The following account of the doctrine of propositional omniscience is incomplete:
- x is omniscient iff x knows every truth and believes no falsehood.
For suppose that x believes no falsehood and knows every truth but is suffering from retrieval problems for the truths that x believes, in such a way that it takes x a minute to recall what is the capital of China. That’s not omniscience—it’s not sufficiently perfect as knowledge. This suggests to me that omniscience requires occurrent knowledge of every truth: a total contemplation of all of reality.
Moreover, suppose x knows every truth but some of these truths x is not sure of. Again, that’s not omniscience. Nor would it be omniscience if x were sure of every truth and believed no falsehood, but there was some falsehood to which x assigned a small degree of belief—say, a credence of 0.2. (For one, such a being would have probabilistically inconsistent credences, as it would assign credence 1 to the negation of that falsehood.)
So, propositional omniscience should at least be:
- x is omniscient iff x occurrently knows every truth for sure and has no degree of belief in any falsehood.

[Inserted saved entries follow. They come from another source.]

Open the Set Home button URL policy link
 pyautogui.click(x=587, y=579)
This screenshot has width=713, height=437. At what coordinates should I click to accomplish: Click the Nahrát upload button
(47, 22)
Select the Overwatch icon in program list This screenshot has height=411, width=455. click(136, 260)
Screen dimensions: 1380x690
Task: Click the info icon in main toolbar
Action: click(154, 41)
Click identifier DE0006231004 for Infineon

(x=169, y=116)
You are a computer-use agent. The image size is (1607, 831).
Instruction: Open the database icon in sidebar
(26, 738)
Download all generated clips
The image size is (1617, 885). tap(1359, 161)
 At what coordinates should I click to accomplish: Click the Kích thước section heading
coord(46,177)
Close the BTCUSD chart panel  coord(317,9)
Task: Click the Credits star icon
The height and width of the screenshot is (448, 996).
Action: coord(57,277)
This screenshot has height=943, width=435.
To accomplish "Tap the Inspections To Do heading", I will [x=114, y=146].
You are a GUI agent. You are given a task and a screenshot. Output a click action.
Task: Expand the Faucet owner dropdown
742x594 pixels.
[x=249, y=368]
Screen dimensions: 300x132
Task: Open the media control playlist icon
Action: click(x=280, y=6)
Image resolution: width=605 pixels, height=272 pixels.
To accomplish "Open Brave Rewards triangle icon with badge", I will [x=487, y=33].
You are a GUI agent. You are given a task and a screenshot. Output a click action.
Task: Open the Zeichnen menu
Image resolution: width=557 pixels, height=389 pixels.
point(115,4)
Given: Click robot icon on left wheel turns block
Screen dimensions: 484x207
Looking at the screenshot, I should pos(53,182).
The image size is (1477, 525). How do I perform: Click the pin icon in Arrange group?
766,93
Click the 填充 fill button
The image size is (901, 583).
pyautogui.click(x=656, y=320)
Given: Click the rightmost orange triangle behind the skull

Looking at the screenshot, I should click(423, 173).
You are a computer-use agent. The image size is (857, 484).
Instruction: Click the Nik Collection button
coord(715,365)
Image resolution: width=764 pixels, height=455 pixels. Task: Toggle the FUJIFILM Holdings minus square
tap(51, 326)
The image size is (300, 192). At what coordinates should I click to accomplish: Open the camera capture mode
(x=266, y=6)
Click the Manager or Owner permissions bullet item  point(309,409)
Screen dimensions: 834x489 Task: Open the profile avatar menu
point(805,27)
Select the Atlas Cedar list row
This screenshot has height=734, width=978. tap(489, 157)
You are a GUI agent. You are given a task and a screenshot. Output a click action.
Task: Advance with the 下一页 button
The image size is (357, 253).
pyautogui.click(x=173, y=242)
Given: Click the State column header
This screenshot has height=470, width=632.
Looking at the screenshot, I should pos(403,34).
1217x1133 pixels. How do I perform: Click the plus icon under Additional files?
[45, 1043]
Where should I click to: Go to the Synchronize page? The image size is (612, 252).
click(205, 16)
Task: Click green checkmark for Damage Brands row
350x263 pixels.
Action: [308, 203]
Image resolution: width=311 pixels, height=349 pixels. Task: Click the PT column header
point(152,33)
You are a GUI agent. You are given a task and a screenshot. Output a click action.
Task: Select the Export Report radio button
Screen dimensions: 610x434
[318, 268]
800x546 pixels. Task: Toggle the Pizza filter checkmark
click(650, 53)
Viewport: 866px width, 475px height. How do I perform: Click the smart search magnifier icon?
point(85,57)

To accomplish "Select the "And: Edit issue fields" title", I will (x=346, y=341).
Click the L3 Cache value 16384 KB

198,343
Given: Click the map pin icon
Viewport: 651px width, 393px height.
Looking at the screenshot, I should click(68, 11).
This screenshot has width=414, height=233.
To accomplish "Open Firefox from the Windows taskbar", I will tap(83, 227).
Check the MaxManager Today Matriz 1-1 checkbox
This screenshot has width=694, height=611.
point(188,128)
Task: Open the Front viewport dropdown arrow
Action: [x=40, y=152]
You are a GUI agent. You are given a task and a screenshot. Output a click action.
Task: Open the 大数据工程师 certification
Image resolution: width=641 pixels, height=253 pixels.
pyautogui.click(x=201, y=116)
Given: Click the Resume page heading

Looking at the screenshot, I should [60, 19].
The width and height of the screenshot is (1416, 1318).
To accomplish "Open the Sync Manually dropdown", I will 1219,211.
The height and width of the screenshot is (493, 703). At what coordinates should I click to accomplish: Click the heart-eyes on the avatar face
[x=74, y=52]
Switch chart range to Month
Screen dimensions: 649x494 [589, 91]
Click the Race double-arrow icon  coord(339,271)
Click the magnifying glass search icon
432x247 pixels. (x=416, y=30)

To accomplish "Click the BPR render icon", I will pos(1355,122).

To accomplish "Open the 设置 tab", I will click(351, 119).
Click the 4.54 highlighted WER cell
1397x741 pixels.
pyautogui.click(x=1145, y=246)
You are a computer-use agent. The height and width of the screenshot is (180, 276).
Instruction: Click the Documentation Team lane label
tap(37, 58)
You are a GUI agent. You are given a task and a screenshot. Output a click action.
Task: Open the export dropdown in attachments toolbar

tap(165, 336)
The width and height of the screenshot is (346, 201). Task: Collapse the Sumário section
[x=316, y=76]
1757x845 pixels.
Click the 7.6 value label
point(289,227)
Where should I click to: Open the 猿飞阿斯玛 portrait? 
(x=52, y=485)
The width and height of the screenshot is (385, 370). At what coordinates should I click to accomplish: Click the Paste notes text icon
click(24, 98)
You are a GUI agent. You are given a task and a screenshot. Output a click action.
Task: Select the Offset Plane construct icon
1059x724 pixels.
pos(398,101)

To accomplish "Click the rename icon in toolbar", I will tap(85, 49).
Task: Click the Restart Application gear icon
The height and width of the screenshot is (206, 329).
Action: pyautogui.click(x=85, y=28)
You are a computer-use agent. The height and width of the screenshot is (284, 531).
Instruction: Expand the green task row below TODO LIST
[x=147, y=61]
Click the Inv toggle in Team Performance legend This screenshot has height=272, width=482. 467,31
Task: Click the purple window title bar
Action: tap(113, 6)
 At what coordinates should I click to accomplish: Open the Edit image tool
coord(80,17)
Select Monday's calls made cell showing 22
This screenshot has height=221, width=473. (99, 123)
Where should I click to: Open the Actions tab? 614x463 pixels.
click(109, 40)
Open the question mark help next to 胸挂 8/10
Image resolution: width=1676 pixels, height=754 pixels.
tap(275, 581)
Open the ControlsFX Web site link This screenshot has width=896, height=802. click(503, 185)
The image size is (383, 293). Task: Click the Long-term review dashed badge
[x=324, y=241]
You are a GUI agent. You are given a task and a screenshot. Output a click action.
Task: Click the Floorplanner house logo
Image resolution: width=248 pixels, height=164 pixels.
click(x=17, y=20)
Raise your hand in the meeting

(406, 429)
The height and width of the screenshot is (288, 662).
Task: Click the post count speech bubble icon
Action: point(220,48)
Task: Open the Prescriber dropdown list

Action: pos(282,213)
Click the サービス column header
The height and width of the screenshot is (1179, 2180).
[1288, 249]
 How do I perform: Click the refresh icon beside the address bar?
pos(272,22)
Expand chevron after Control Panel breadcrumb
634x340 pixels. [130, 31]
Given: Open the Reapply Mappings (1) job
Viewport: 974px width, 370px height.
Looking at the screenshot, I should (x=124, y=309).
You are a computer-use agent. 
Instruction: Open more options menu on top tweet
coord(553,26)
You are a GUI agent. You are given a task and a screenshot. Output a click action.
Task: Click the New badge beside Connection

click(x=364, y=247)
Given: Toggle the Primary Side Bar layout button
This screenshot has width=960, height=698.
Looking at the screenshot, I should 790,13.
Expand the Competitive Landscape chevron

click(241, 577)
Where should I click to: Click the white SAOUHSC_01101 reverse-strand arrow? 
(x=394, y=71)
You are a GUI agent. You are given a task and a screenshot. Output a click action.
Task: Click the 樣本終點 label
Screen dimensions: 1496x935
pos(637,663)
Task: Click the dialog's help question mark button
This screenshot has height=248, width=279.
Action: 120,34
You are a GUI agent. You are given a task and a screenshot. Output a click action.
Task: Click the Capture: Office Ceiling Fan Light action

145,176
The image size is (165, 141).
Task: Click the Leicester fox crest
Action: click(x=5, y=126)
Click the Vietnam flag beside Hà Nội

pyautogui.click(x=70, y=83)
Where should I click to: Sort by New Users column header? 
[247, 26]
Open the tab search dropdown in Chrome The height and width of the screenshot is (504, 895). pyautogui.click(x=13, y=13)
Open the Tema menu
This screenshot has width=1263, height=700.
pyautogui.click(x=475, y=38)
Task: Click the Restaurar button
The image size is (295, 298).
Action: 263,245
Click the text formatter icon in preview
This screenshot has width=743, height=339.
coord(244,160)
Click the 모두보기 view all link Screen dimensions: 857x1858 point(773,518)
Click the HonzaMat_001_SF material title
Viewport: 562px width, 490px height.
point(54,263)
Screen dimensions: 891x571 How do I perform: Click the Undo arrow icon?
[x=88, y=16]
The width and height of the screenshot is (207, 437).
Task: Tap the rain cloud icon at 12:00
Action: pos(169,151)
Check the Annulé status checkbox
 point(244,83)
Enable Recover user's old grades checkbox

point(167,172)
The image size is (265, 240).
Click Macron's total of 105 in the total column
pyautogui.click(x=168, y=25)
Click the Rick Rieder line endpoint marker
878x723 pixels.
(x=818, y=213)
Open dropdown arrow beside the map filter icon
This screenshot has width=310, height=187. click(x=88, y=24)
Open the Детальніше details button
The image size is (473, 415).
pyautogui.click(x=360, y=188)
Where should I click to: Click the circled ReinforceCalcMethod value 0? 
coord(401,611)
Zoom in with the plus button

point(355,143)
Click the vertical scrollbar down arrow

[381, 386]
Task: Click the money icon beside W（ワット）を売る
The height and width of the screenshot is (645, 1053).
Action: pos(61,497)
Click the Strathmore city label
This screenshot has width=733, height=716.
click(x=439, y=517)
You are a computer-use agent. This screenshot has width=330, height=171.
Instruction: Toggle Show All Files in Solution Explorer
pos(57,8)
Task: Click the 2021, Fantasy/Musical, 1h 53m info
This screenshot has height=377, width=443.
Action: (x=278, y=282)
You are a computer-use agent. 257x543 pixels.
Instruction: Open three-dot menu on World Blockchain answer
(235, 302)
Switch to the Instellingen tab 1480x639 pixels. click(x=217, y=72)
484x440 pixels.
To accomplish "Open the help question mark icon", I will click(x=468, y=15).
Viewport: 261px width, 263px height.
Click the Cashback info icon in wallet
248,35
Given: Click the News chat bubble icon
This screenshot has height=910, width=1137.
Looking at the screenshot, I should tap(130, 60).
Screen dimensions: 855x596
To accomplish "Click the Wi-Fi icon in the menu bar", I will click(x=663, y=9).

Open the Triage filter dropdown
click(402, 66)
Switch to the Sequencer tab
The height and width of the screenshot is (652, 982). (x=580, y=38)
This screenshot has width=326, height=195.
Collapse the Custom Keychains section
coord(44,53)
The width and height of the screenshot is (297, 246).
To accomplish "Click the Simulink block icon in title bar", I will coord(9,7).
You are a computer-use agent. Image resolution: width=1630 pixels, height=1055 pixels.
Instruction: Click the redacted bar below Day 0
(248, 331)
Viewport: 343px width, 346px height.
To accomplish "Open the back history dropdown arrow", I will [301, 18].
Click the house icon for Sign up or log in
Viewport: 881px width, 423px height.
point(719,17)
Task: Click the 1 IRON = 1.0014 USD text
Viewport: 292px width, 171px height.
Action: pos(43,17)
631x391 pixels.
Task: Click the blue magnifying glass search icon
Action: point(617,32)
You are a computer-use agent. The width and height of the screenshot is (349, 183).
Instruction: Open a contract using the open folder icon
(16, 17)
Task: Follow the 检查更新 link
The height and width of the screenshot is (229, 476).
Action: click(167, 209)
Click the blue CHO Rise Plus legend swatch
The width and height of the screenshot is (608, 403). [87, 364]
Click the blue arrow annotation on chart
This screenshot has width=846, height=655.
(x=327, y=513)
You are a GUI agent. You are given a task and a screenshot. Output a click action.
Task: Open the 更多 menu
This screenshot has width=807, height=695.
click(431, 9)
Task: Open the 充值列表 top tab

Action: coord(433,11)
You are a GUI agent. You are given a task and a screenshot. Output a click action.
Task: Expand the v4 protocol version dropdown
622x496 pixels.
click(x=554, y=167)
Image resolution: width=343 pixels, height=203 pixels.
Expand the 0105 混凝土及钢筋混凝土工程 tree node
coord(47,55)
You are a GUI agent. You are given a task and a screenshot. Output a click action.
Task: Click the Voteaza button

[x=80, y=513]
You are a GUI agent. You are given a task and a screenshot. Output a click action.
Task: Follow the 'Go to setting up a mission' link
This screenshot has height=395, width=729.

And, of course, propositional omniscience is unlikely to be all of omniscience.
1 comment:
This teases out some interesting concepts about knowledge. I think your distinction between knowing and knowing concurrently may need some clarification, since, even if I can't always recall everything I know right away, I don't cease to know them. If "memory" means "knowledge retained", then omniscience includes having a perfect memory. Whether there also needs to be perfect (immediate) recollection... I guess one could insist on that for omniscience.
Certainty seems to be an entirely different matter. Isn't "credence level" about beliefs? How does one measure the credence level of "being aware that proposition X is true"?